Creating PCA profiles and their correlation matrices
- Bioactives-BBBC022-Gustafsdottir :
./profile_pca.R --name=Bioactives-BBBC022-Gustafsdottir --batch=BBBC022_2013 --plate="../input/processed_plates_BBBC022.txt" --feats="../input/feature_list_BBBC022.txt" --col="Metadata_broad_sample" --value="DMSO"
./evaluate_pca.R --name=Bioactives-BBBC022-Gustafsdottir --batch=BBBC022_2013 --plate="../input/processed_plates_BBBC022.txt" --feats="../input/feature_list_BBBC022.txt" --meta="../input/metadata_BBBC022.csv" --col="Metadata_broad_sample" --value="DMSO"
- TA-ORF-BBBC037-Rohban :
./profile_pca.R --name=TA-ORF-BBBC037-Rohban --batch=SIGMA2_Pilot_2013_10_11 --plate="../input/processed_plates_TA.txt" --feats="../input/feature_list.txt" --col="Metadata_ASSAY_WELL_ROLE" --value="Untreated"
./evaluate_pca.R --name=TA-ORF-BBBC037-Rohban --batch=SIGMA2_Pilot_2013_10_11 --plate="../input/processed_plates_TA.txt" --feats="../input/feature_list.txt" --meta="../input/metadata_TA.csv" --col="Metadata_ASSAY_WELL_ROLE" --value="Untreated"
- CDRPBIO-BBBC036-Bray :
./profile_pca.R --name=CDRPBIO-BBBC036-Bray --batch=CDRP --plate="../input/processed_plates_CDRP_bio.txt" --feats="../input/feature_list.txt" --col="Metadata_broad_sample" --value="DMSO"

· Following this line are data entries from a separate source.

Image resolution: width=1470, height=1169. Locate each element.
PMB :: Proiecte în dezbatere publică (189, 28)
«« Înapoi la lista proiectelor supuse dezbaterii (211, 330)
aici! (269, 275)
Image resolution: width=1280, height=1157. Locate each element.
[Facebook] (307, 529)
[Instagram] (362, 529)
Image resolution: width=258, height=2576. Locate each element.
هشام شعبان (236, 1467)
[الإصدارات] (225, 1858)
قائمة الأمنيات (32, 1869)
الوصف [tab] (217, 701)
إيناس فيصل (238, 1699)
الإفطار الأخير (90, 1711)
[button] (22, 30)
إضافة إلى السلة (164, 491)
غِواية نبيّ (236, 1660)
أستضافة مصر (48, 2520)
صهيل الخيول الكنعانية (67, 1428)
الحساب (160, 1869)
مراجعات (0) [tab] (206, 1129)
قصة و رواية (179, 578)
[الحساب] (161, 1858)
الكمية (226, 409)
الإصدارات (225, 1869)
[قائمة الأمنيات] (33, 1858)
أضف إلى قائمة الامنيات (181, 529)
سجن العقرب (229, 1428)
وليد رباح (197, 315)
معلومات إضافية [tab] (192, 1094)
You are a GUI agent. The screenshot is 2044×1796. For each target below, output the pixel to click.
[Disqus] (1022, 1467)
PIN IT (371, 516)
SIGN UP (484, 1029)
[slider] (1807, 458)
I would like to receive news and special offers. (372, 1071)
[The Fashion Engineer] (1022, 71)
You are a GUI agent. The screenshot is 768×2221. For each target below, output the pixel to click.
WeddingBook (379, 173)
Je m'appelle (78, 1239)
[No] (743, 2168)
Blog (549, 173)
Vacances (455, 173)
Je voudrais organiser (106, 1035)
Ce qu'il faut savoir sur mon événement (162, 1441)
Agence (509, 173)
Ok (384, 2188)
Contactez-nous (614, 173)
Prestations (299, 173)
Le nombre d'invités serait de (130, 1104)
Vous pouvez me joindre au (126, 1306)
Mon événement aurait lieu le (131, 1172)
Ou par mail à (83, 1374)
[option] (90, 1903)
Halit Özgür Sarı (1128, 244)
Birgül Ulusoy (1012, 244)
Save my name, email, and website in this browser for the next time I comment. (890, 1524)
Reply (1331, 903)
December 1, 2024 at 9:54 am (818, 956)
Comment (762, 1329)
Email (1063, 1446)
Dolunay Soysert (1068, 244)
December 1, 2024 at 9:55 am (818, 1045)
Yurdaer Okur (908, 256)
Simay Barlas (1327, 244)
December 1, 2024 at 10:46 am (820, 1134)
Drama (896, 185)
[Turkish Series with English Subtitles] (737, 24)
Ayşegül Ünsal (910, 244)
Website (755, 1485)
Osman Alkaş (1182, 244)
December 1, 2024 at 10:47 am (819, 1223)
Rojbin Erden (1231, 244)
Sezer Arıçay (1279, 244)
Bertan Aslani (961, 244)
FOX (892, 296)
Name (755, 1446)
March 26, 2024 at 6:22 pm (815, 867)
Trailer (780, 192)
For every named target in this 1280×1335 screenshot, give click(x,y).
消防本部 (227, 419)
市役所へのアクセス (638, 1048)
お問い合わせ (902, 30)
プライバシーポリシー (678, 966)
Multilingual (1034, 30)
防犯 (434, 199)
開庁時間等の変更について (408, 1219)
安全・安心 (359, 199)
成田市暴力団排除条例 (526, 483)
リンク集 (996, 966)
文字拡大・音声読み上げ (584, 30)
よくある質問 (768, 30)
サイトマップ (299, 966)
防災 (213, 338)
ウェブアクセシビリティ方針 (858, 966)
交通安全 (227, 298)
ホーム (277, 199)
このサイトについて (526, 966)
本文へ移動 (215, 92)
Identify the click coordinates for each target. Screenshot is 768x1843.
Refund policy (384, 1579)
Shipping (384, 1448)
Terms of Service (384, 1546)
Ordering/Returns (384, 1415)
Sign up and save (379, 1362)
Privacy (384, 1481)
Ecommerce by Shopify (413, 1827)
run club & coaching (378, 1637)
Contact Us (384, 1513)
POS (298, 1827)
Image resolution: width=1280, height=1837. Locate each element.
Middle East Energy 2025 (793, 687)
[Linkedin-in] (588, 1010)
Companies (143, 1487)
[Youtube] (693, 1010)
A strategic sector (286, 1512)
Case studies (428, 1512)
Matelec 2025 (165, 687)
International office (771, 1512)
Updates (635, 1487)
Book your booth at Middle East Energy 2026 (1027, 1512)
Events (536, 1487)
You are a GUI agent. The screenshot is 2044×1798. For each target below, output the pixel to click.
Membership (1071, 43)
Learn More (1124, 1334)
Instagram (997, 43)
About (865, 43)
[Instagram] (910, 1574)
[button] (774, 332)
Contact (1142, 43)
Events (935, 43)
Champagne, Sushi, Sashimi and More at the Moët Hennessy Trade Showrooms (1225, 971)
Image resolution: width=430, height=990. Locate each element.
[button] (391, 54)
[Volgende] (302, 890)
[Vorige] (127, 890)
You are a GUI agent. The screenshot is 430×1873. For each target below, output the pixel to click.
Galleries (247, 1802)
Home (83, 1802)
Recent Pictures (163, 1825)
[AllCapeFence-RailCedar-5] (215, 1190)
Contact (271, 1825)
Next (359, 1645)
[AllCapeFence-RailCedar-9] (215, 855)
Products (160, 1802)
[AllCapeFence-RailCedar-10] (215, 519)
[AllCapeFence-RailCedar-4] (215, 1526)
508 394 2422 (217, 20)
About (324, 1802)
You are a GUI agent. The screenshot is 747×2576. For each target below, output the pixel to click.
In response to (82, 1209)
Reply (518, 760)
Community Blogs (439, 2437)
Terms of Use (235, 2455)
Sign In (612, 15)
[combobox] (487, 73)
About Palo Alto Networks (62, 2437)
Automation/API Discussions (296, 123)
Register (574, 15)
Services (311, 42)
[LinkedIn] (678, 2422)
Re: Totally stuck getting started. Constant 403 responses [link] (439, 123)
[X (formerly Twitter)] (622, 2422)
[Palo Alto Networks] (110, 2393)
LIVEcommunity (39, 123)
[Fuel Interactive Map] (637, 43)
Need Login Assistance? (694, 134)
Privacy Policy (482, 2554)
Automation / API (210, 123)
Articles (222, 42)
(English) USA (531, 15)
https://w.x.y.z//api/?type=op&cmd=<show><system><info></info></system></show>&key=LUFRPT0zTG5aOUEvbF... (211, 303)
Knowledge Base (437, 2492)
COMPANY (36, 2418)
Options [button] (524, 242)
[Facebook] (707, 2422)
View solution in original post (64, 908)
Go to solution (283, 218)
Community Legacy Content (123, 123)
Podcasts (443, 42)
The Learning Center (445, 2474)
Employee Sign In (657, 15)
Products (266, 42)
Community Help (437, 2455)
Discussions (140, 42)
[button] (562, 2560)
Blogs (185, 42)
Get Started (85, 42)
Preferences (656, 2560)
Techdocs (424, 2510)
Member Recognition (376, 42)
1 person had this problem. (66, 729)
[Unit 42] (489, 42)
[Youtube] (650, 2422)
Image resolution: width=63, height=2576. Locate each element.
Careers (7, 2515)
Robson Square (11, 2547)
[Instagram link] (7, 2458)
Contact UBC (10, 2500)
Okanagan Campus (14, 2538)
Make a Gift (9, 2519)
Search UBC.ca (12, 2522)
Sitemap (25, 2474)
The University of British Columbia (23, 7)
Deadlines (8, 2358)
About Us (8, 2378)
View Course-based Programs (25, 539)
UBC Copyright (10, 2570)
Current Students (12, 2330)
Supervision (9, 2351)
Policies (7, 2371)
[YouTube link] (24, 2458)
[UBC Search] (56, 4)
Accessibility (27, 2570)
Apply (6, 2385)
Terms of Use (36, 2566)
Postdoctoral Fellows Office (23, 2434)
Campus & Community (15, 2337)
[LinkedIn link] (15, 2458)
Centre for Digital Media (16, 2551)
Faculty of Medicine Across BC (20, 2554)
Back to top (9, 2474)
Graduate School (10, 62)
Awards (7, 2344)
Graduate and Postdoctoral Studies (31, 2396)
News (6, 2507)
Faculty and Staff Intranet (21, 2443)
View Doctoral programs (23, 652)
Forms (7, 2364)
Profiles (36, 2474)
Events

./evaluate_pca.R --name=CDRPBIO-BBBC036-Bray --batch=CDRP --plate="../input/processed_plates_CDRP_bio.txt" --feats="../input/feature_list.txt" --meta="../input/metadata_CDRP.csv" --col="Metadata_broad_sample" --value="DMSO"
Creating the treatment correlation matrices
- Bioactives-BBBC022-Gustafsdottir :
./evaluate.R -m "median" -p "../input/processed_plates_BBBC022.txt" -e ../input/metadata_BBBC022.csv -f "../input/feature_list_BBBC022.txt"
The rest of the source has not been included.